4. On the Choose Connector Template page, click Select for SAML Direct.
5. On the Basic Information page, enter a name for the configuration in the Name field and click Next Step.
6. In the Connection Profile section, select IdP-initiated option.
7. Provide the Service Provider details in the following format:
   1. Assertion Consumer Service (ACS) URL: https://<IPAddress or FQDN>/teampasswordmanager/index.php/login/samlacs
   2. Service Provider Entity ID: https://<IP address>/teampasswordmanager/index.php/login/samleid

8. In the SAML Response Protection section, select IdP signs assertion within response, and download the certificate by clicking Download Certificate.
9. Under the User Identity section, select Show Advanced Configuration, then configure Identifier Type and Property as follows: 
   1. Identifier Type: Auto Detect 
   2. Property: Auto Detect

10. Click Next Step.
11. Choose your desired Access Policy for this application and click Next Step > Save and Finish.
12. On the My Applications page, click the Edit dropdown and select Export Metadata to download the metadata.
13. Click Publish Changes to save your settings. After publishing, your application will be enabled for SSO.
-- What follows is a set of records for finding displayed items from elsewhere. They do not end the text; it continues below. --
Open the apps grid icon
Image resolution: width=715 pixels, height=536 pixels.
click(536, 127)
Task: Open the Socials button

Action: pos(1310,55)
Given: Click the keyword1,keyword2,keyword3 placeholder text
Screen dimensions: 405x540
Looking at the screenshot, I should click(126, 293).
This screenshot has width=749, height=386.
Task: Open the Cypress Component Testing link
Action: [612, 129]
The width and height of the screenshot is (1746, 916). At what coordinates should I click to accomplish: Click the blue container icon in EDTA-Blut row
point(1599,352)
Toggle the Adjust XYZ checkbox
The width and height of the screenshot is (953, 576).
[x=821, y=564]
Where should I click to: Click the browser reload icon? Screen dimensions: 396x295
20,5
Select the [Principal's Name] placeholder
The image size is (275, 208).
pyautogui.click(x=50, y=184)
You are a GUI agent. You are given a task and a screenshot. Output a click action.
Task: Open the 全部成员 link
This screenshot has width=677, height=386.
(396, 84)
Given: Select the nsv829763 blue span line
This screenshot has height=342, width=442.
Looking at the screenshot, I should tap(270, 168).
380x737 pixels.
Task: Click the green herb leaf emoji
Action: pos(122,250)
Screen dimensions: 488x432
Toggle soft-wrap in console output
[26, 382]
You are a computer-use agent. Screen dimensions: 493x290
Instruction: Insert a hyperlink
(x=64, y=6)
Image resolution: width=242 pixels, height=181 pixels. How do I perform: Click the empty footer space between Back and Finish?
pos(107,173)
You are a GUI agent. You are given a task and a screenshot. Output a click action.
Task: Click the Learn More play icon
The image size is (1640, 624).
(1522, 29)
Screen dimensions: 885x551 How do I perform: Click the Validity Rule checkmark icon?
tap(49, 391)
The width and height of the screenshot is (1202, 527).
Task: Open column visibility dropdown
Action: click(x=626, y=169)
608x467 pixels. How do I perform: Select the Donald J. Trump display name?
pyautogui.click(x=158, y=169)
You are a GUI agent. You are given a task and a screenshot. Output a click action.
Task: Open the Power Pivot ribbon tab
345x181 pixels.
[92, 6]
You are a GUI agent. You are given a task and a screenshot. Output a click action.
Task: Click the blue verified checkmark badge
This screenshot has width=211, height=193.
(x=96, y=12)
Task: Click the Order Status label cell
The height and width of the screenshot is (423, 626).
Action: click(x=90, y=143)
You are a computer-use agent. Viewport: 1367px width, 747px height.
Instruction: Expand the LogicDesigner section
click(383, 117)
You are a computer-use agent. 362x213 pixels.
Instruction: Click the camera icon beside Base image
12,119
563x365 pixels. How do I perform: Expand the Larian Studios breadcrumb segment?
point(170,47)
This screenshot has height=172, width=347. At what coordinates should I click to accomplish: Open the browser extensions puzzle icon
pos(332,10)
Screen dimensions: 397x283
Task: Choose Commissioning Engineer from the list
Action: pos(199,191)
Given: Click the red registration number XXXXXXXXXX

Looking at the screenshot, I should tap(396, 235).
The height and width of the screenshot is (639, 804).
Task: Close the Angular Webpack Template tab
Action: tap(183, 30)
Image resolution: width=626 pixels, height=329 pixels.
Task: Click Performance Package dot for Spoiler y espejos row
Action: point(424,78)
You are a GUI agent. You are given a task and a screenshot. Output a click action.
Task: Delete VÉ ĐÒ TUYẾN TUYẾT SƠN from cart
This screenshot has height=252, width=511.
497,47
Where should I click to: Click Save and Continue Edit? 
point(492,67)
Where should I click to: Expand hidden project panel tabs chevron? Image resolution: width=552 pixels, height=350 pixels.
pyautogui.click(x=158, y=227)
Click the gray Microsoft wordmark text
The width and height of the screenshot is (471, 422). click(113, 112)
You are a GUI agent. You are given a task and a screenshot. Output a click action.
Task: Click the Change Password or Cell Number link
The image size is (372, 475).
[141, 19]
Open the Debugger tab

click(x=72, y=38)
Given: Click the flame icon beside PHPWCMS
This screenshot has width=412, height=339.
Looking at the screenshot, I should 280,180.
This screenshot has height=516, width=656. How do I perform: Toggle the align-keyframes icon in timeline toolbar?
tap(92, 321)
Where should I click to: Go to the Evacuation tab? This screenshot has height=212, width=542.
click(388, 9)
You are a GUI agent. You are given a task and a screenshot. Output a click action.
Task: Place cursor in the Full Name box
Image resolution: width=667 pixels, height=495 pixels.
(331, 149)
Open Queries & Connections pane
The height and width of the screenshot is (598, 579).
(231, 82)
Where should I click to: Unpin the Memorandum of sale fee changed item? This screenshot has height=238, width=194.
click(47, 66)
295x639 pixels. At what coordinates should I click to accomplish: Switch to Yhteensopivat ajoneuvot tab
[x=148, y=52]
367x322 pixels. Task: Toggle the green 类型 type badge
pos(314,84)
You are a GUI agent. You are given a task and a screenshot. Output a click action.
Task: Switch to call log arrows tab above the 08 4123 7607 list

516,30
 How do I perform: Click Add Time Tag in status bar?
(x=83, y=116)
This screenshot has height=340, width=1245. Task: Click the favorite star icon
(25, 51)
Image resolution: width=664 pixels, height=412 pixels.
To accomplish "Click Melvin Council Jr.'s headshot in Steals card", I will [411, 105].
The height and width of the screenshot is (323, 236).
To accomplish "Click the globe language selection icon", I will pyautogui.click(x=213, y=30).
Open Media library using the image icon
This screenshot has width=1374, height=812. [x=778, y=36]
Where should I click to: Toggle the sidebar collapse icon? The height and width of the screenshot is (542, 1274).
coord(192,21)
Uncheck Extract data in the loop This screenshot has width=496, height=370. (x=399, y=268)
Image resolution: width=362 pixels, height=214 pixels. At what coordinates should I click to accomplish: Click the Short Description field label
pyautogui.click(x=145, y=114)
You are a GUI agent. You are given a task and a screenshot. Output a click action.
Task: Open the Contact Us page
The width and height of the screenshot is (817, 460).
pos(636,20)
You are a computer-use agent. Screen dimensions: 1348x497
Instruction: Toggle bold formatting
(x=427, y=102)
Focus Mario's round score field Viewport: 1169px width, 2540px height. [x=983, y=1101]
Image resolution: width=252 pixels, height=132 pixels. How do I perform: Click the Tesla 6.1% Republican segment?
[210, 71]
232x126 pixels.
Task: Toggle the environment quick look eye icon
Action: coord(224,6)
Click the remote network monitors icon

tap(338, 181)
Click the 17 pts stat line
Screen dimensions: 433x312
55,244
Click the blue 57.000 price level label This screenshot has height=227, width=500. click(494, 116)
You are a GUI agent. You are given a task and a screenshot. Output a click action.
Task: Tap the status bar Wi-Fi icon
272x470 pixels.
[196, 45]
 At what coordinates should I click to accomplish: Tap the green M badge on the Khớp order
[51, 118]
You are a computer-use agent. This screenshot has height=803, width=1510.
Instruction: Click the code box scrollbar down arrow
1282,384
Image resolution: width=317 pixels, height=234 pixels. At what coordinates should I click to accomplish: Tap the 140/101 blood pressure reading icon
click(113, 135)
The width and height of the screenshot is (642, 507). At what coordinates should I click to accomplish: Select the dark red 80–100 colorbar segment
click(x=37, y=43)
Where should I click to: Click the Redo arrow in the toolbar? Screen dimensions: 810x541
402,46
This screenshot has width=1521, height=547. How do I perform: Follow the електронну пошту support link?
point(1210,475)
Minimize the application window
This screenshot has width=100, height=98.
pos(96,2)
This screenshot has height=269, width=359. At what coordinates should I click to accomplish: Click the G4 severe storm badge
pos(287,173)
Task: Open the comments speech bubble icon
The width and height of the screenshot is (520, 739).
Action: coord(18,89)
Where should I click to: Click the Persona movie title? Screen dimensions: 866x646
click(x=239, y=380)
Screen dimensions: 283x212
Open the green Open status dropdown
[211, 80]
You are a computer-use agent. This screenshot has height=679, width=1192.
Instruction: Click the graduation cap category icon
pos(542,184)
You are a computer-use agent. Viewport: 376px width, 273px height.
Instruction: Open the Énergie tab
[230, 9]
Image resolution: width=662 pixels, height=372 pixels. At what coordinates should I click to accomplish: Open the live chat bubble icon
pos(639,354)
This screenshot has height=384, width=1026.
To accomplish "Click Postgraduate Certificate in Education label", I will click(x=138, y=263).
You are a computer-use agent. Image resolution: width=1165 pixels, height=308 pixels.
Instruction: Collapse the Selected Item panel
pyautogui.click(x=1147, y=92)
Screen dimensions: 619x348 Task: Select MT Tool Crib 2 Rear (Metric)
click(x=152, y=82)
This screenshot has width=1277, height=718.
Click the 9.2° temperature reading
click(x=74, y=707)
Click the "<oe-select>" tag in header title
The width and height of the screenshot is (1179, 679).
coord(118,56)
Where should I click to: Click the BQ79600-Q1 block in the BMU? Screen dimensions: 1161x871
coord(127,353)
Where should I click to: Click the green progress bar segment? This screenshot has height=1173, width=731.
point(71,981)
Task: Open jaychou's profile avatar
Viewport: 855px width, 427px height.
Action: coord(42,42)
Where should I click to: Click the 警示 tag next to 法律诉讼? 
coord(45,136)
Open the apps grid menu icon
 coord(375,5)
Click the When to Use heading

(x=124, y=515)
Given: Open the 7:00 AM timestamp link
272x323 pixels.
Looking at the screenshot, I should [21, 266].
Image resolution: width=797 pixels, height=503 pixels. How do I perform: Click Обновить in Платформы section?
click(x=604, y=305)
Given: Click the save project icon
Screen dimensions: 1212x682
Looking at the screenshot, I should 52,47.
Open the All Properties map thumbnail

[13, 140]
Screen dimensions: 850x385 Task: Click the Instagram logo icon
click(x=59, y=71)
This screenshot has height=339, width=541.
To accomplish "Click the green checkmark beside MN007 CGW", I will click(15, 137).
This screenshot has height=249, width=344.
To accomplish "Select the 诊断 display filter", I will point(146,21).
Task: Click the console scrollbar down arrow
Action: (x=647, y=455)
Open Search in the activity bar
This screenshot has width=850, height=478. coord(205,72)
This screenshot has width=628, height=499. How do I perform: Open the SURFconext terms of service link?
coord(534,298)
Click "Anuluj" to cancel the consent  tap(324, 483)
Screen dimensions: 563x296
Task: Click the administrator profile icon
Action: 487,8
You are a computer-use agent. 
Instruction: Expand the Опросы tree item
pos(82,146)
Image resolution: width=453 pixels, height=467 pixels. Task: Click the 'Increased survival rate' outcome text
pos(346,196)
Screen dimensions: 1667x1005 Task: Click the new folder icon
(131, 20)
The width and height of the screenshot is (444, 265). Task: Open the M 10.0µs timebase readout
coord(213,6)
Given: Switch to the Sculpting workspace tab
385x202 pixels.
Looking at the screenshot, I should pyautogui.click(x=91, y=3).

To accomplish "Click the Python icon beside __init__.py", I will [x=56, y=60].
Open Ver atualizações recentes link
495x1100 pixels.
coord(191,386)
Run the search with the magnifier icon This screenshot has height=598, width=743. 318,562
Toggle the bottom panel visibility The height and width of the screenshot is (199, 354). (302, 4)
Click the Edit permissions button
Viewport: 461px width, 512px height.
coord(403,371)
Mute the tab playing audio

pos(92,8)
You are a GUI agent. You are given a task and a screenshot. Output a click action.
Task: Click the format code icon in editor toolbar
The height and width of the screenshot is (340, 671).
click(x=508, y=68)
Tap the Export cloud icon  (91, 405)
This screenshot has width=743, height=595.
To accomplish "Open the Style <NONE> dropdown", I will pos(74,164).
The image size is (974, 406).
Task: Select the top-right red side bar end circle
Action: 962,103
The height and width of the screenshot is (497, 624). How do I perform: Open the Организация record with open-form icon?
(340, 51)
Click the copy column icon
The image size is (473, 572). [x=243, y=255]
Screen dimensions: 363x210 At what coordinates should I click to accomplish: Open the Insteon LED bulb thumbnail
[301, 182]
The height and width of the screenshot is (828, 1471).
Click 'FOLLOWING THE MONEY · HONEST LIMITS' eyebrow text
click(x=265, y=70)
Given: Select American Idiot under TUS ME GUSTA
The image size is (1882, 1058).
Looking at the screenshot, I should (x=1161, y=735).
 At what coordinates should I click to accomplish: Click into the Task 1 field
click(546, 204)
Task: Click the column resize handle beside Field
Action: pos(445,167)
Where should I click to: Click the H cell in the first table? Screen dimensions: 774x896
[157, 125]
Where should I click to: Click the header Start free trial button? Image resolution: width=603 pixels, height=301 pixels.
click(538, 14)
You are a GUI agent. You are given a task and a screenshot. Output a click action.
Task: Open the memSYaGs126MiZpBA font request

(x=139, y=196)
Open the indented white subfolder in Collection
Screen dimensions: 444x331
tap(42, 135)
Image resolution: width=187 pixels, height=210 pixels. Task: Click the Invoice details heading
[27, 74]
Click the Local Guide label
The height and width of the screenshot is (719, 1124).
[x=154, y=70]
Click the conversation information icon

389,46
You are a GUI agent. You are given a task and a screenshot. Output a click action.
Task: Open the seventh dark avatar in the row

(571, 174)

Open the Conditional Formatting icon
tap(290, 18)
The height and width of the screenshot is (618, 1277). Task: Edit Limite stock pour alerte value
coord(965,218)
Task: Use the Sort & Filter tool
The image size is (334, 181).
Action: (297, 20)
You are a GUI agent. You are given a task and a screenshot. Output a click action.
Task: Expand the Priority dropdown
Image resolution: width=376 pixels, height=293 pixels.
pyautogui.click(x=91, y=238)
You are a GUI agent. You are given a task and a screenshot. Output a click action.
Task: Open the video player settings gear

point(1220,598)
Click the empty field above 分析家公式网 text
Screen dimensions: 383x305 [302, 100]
Configure Team Password Manager

1. Log in to Team Password Manager as an administrator.
2. Go to Settings and select SAML Authentication, then click the Enable SAML Authentication button to enable SAML authentication.
3. Click Yes to enable SAML authentication.

4. Copy the Entity Id and Assertion Consumer Service URL for RSA configuration.
5. Click Edit Identity Provider SAML Settings button under the Identity Provider (IdP) Settings section to configure identity provider details.
6. Provide the following details and click Save. 
   1. Entity Id: Enter the value of entityID, obtainable from the metadata file downloaded from the RSA platform.
   2. Single Sign-on URL: Enter the value of SingleSignOnService, obtainable from the metadata file downloaded from the RSA platform.
   3. Certificate: Copy and paste the certificate downloaded from the RSA platform.

7. To convert a user to a SAML user, go to Users/Groups and then click on the user under Users section. 
8. Click Convert to SAML User.

9. Click Yes to confirm the conversion.

10. After converting the user to a SAML user, the SAML icon will appear.